### TASK ITEM
Print out the entries from the line containing "This screenshot has width=715, height=592." through the last line, exactly, and print nothing else. Pictures are not copied.

───── MATERIAL SHOWN

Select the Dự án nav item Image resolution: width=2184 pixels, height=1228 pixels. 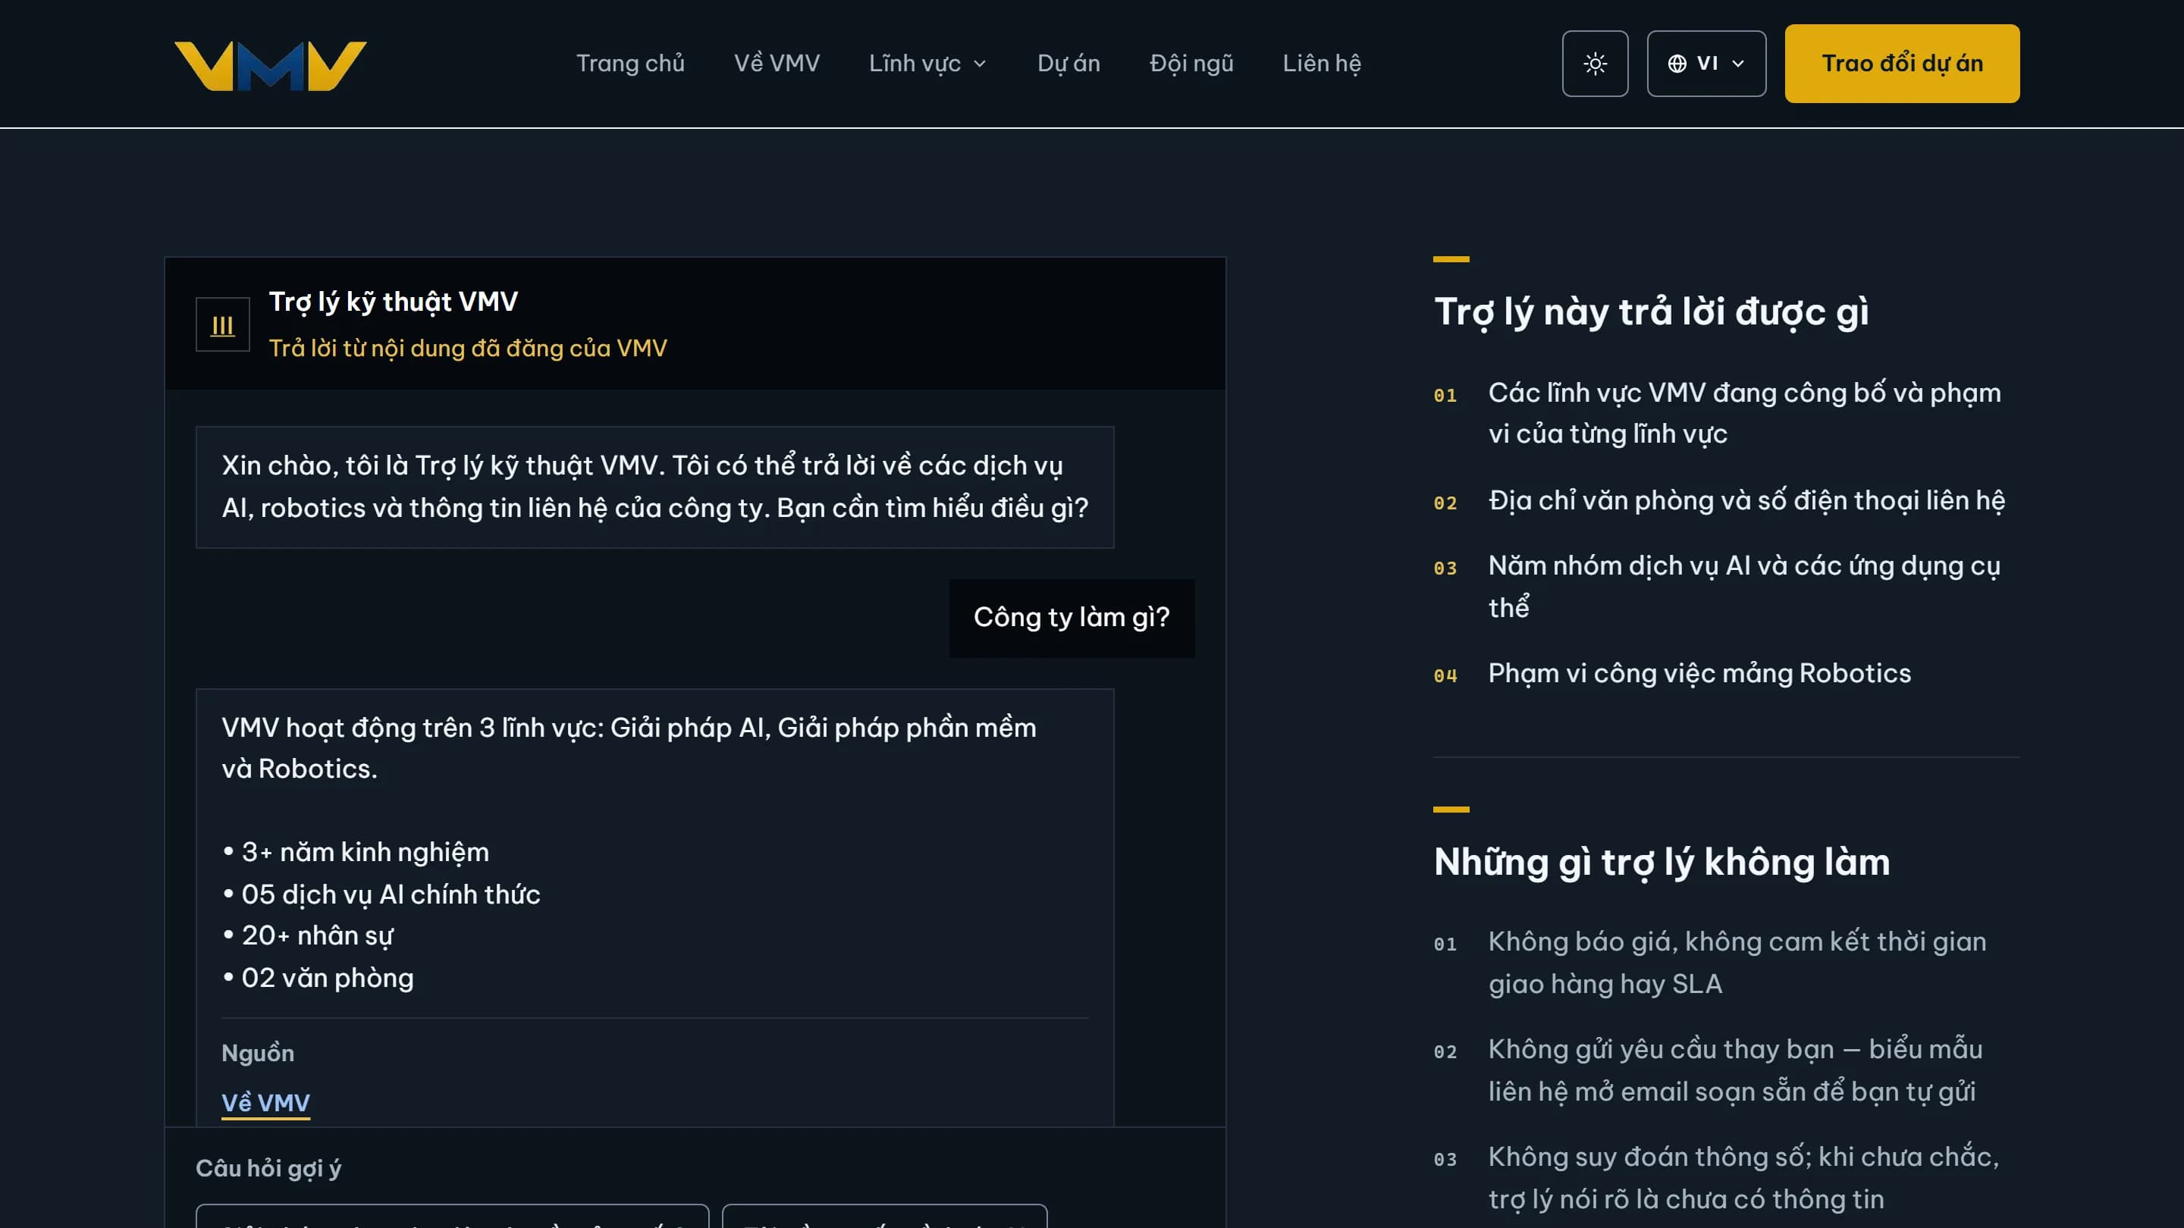[1068, 64]
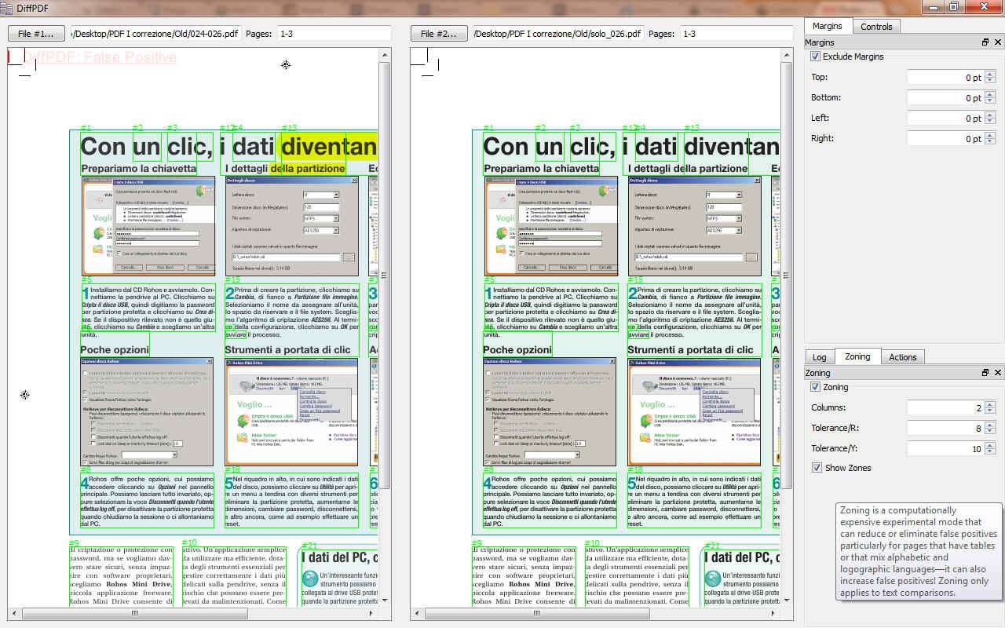Close the Zoning dock panel
This screenshot has width=1005, height=628.
click(x=998, y=373)
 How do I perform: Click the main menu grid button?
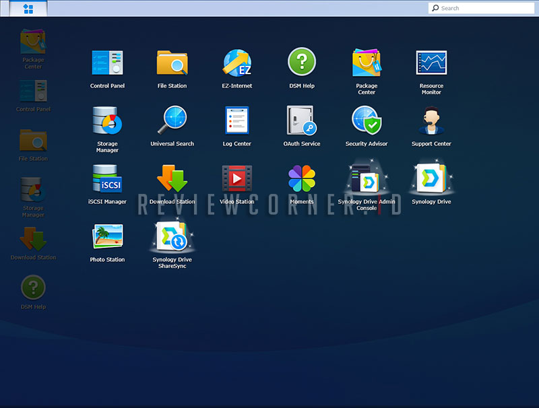[x=27, y=8]
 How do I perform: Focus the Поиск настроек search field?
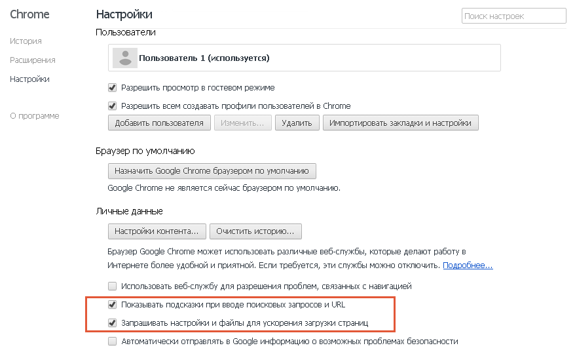[x=513, y=16]
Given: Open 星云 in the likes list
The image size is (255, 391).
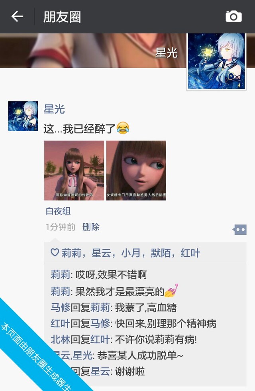Looking at the screenshot, I should [101, 253].
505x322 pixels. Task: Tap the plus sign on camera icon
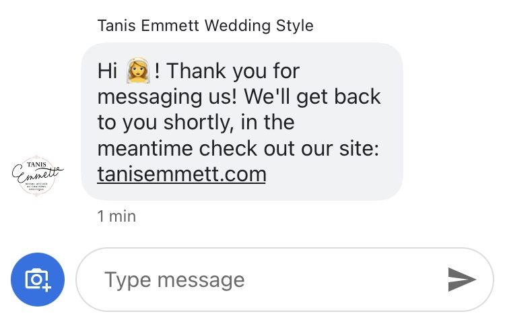[46, 286]
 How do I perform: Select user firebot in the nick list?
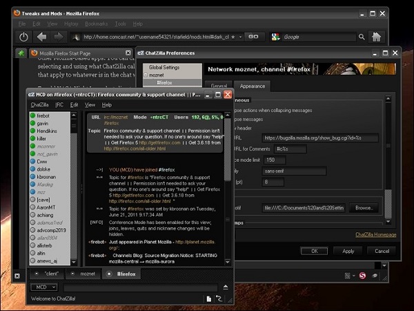43,115
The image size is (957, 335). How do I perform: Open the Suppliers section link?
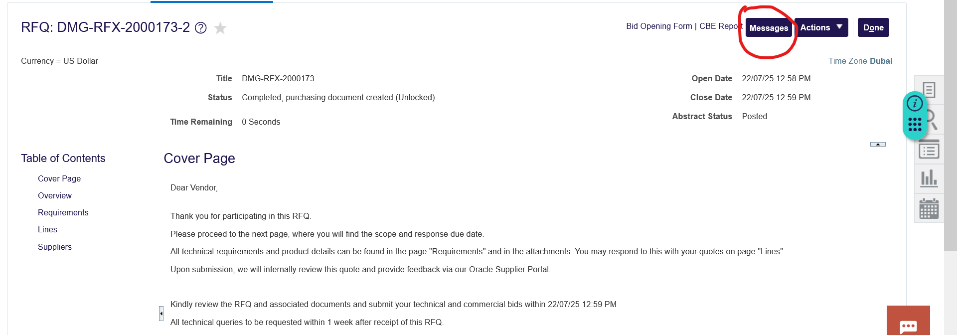(55, 247)
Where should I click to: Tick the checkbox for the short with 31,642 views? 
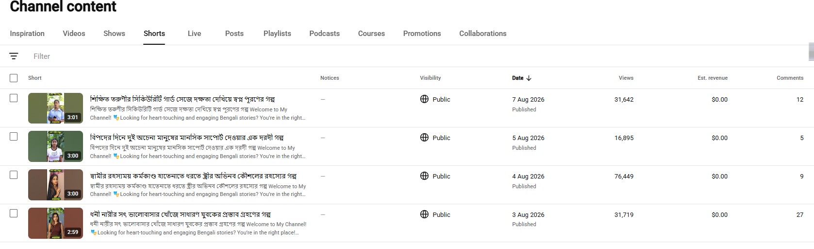(x=14, y=98)
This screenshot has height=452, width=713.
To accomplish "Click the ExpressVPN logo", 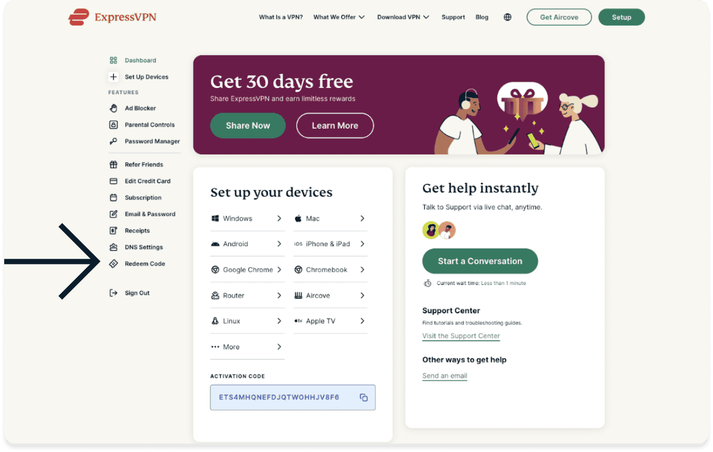I will pos(113,17).
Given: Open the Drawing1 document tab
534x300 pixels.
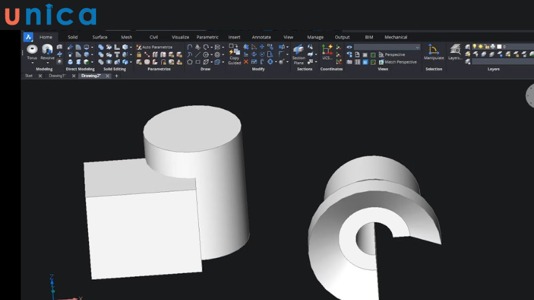Looking at the screenshot, I should [57, 76].
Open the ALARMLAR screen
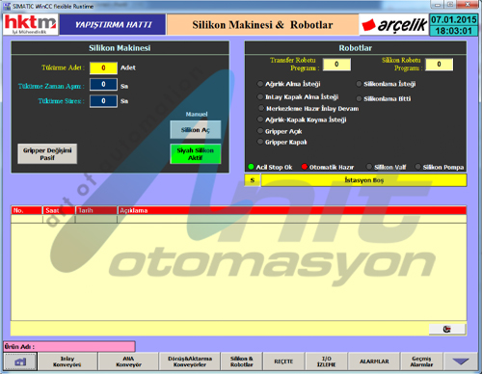 [374, 361]
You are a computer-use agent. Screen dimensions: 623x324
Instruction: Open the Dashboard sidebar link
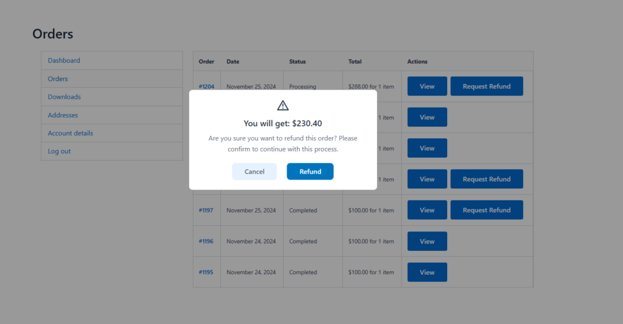click(64, 60)
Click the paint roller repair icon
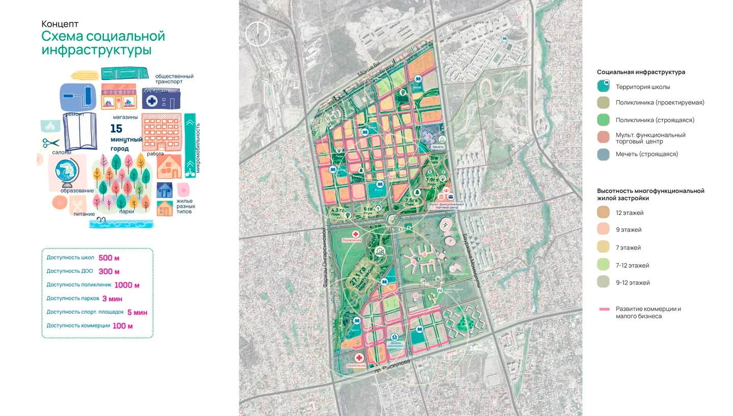The image size is (733, 416). click(77, 97)
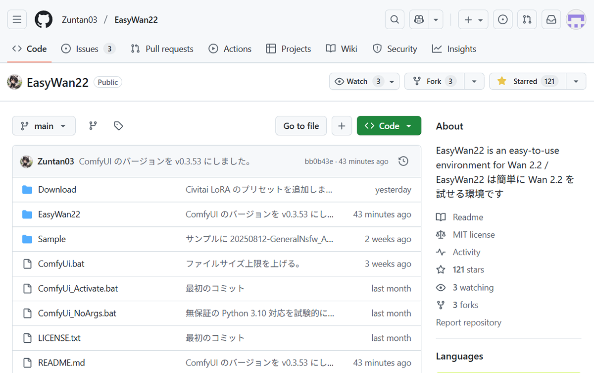Toggle Watch on the repository
This screenshot has width=594, height=373.
coord(357,81)
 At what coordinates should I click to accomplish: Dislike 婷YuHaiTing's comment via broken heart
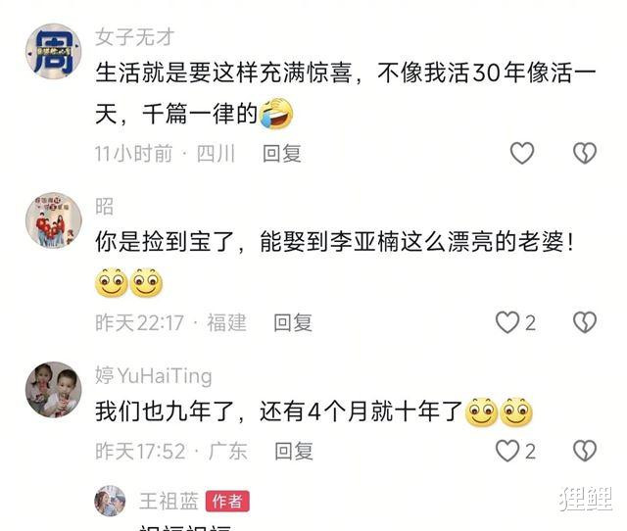click(x=585, y=451)
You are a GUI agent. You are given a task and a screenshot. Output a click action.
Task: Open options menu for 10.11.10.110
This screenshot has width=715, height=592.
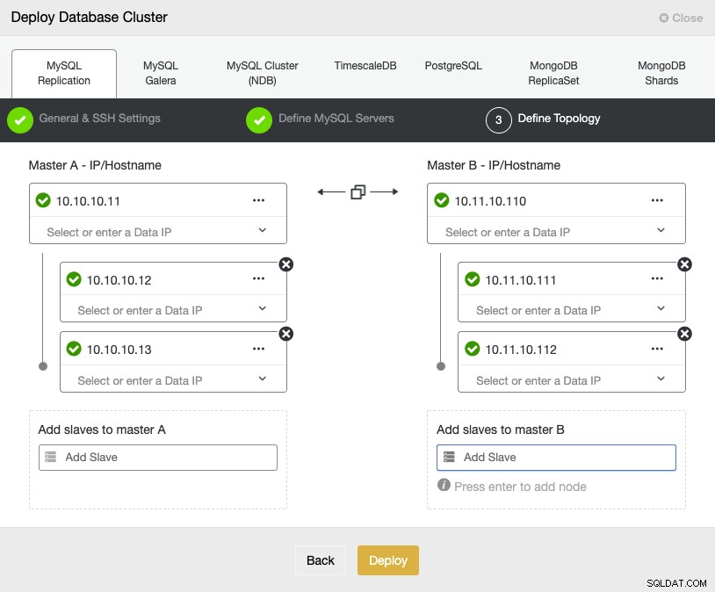(x=657, y=200)
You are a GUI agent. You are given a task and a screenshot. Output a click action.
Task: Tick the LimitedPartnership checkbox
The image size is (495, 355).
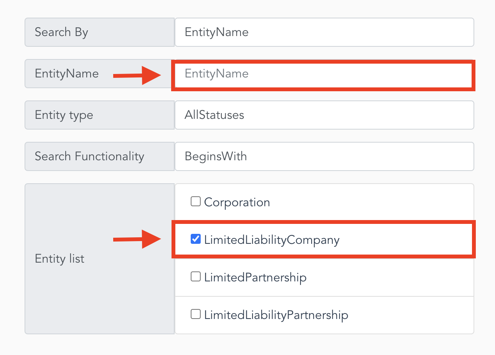coord(196,276)
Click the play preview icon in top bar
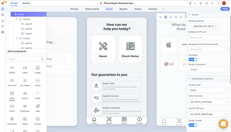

──────────

### ANSWER BOX
This screenshot has width=715, height=592.
(x=657, y=200)
You are a GUI agent. You are given a task and a screenshot. Output a click action.
Task: Tick the LimitedPartnership checkbox
The image size is (495, 355).
coord(196,276)
Click the play preview icon in top bar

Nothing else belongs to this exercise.